Eigentlich ist es ein alltägliches Gerichtsverfahren wegen mutmaßlicher Verstöße gegen das Baurecht, wie es auf Mallorca und Ibiza - beides Inseln mit beträchtlichem Wildwuchs und Regelungswirrwarr - auf der Tagesordnung steht. Doch die Beteiligten sind keine Unbekannten und die Immobilie keine gewöhnliche. Am Donnerstag (21.9.) soll sich der deutsche Immobilienunternehmer Matthias Kühn in Ibiza-Stadt wegen Arbeiten auf der von ihm gepachteten Privatinsel Tagomago verantworten. Die Staatsanwaltschaft fordert für ihn wie auch für den ausführenden Bauunternehmer G. H. eine zweijährige Haftstrafe.

Das sagt der Staranwalt

"Wäre der Beschuldigte nicht Matthias Kühn, wäre dieses Verfahren schon längst eingestellt worden", sagt sein Anwalt Pedro Horrach im Gespräch mit der MZ. Auch er ist kein Unbekannter: In einem vorigen Leben, das erst vor wenigen Monaten zu Ende ging, war Horrach derjenige Staatsanwalt, der mit seinen Ermittlungen und Anklagen den ehemaligen Balearen-Premier Jaume Matas und die ehemalige Inselratspräsidentin Maria Antònia Munar hinter Gitter brachte. Auch gegen Königssschwager Iñaki Urdangarin (wenngleich nicht für seine Frau Cristina) erwirkte er im Fall Noos eine Verurteilung.

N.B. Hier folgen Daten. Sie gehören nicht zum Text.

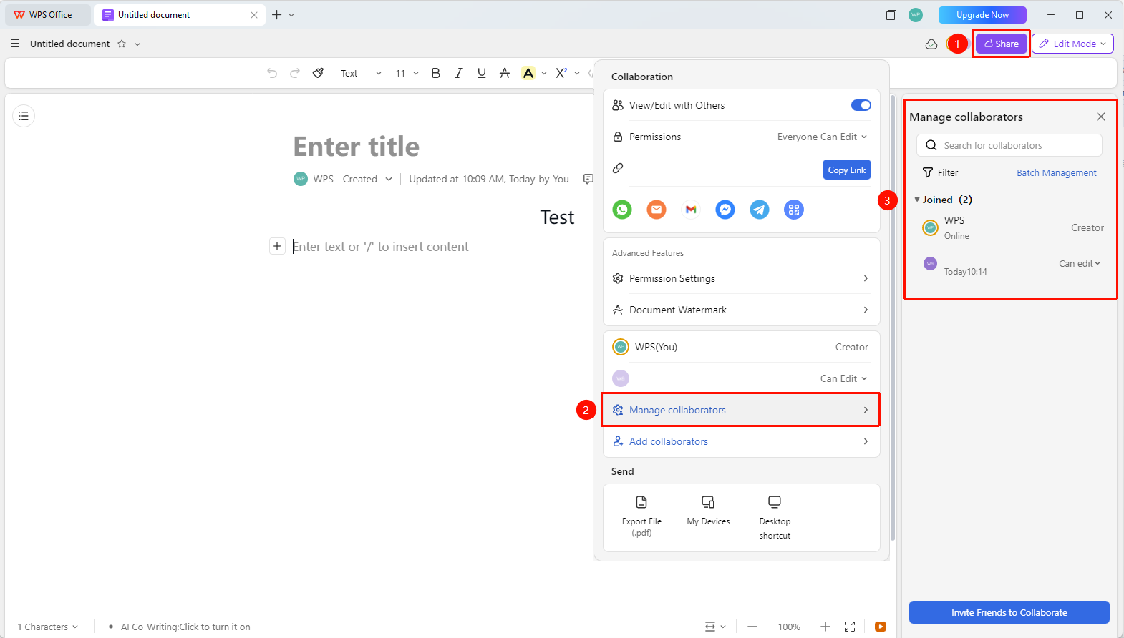Click Invite Friends to Collaborate button
Image resolution: width=1124 pixels, height=638 pixels.
[1009, 612]
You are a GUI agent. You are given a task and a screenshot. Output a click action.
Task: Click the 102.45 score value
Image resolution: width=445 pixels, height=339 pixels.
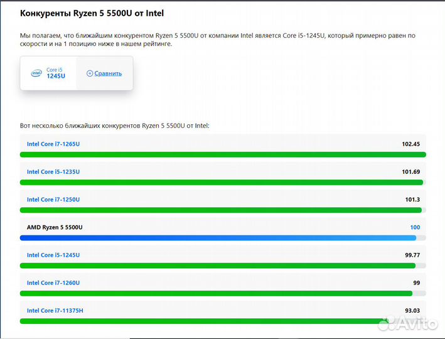[410, 144]
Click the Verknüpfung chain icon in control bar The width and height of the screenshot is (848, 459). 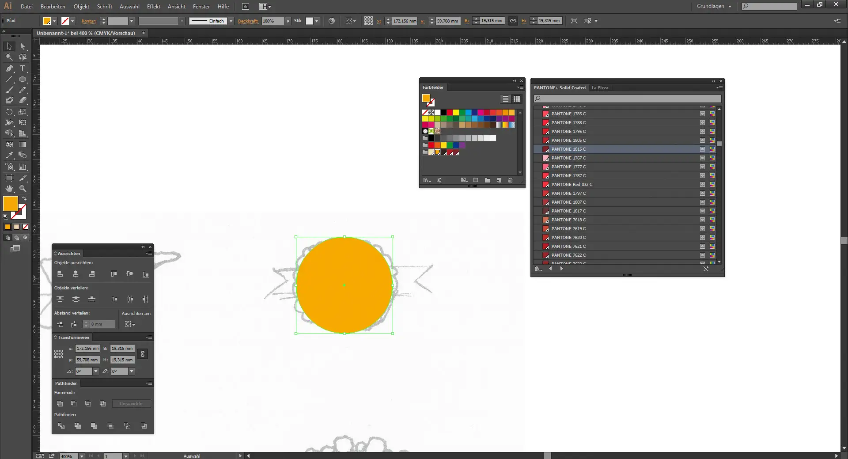coord(513,21)
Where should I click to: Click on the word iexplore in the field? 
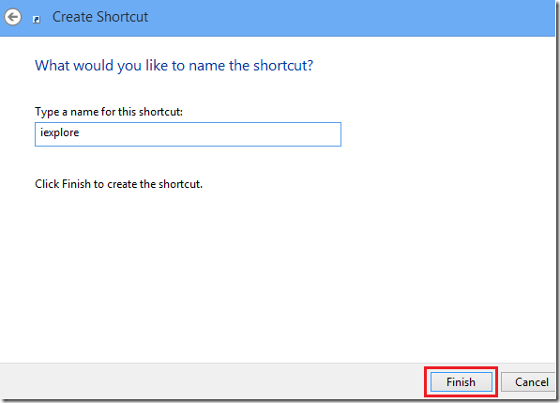click(60, 132)
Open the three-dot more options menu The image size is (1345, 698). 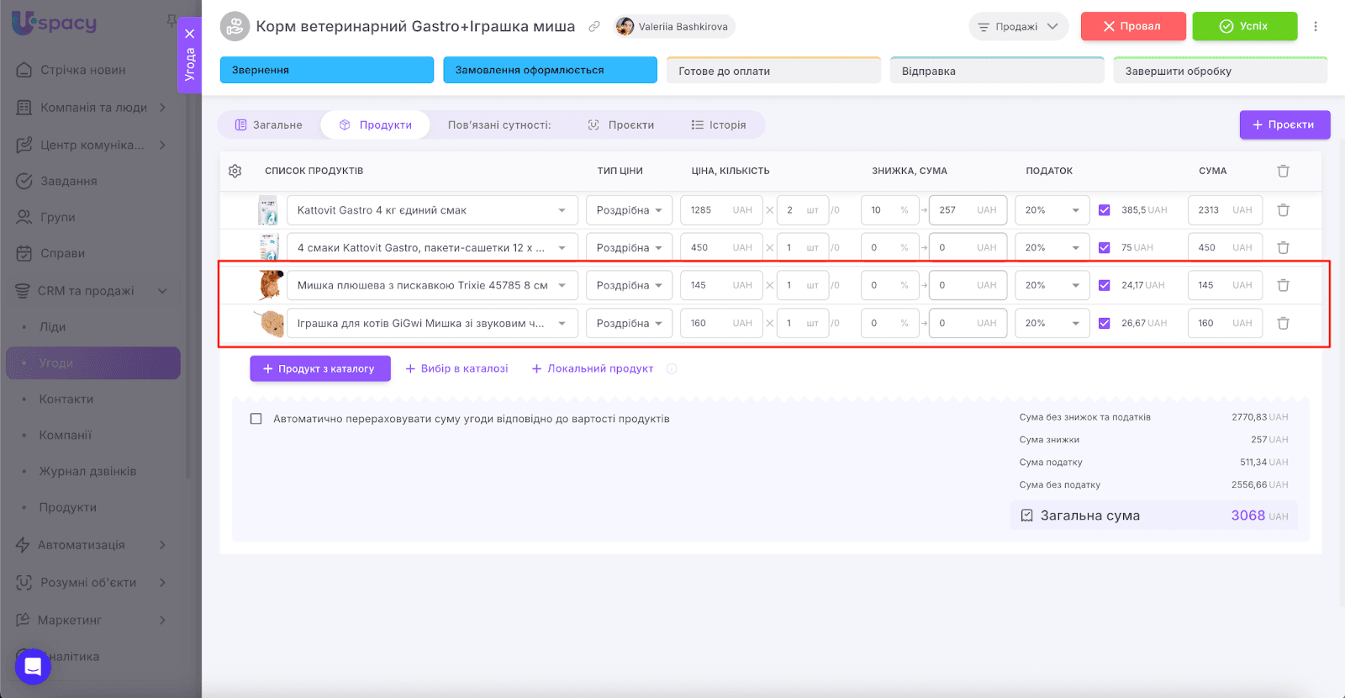(1316, 27)
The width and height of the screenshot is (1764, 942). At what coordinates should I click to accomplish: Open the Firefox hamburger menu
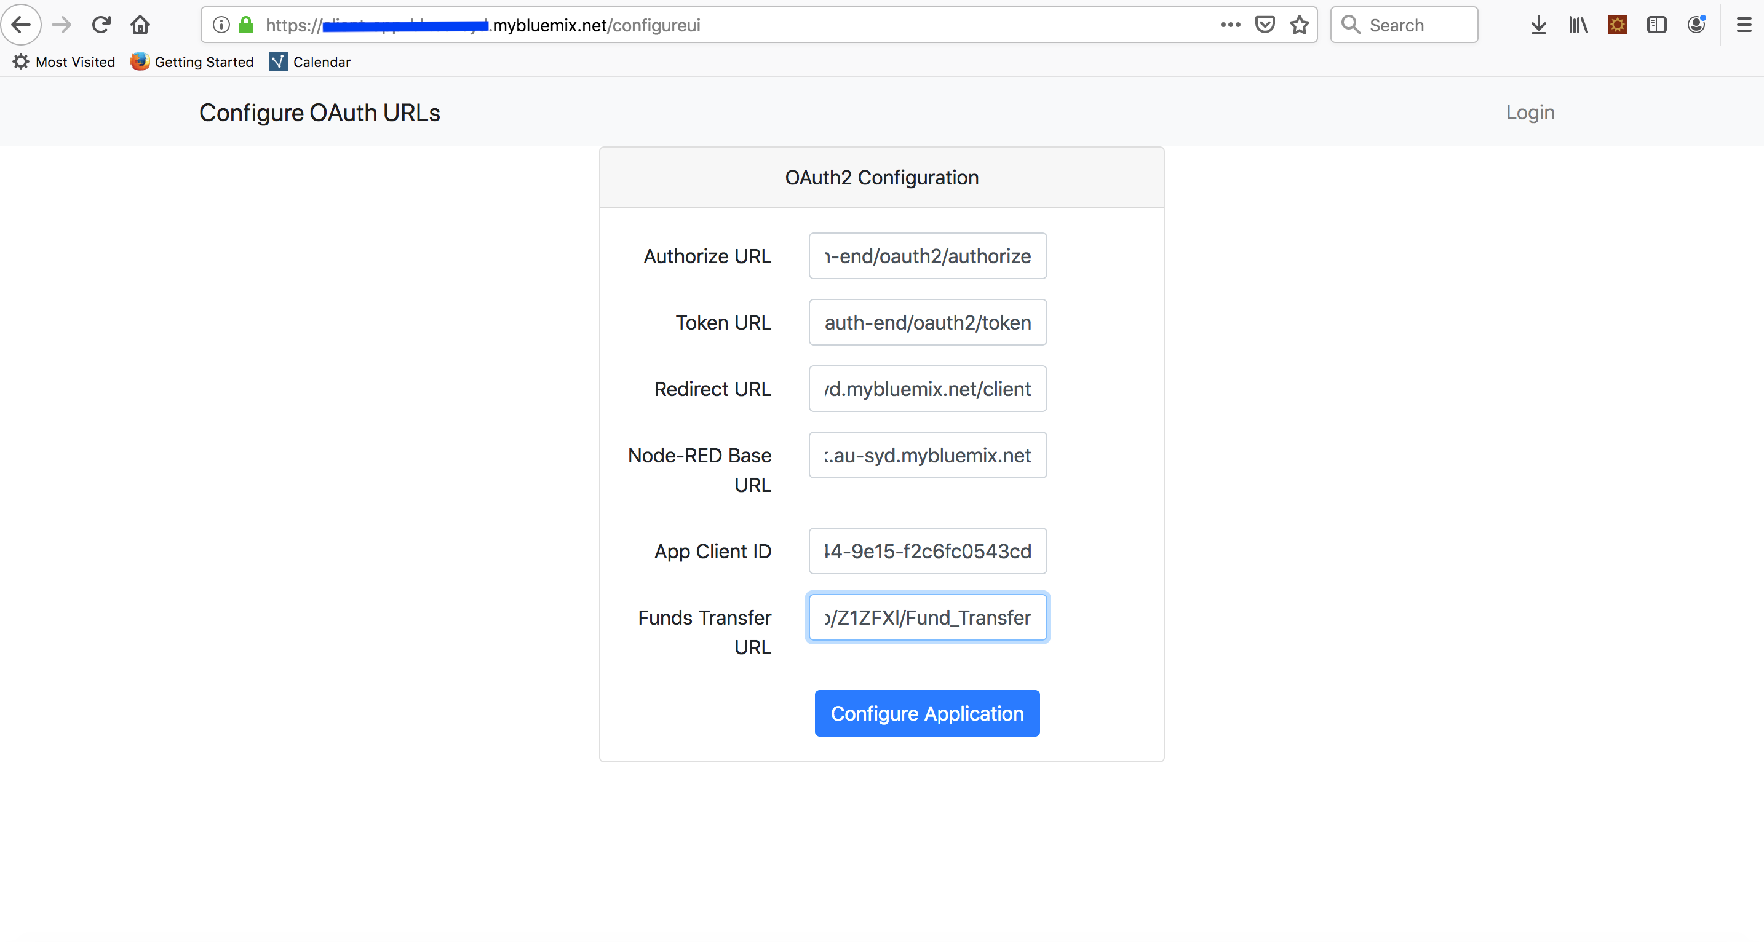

Nun muss er Matthias Kühn freihauen. Tagomago ist eine unter strengem Naturschutz stehende Privatinsel vor Ibiza, die der heute 58-jährige deutsche Unternehmer seit 2006 gepachtet hat. Seither feiern und urlauben dort Leute wie TV-Moderatorin Sabine Christiansen, Real-Madrid-Spieler Cristiano Ronaldo, Popstar Justin Bieber oder Bordell-Prinz Marcus von Anhalt.

Umstrittene Mauer

Damit die Gäste sich dort auch wohlfühlen und ihr Geld gut angelegt wissen - die Rede ist von über 100.000 Euro Wochenmiete in der Hochsaison - , sanierten Kühn und der Bauunternehmer G.H. zwischen Dezember 2007 und Juli 2008 das aus den 80er-Jahren stammende Haupthaus und nahmen auch rundherum einige Umbauten vor. So ließen sie etwa eine sechs mal zwei Meter große Mauer errichten, legten einen Steinhang und einen Außen-Whirlpool an und befestigten Wege. "Das Gesamtvolumen der Bauten blieb unverändert", versichert Pedro Horrach. Das ist ein wichtiger Punkt: Wäre dem nicht so, wäre die Rechtswidrigkeit eindeutig.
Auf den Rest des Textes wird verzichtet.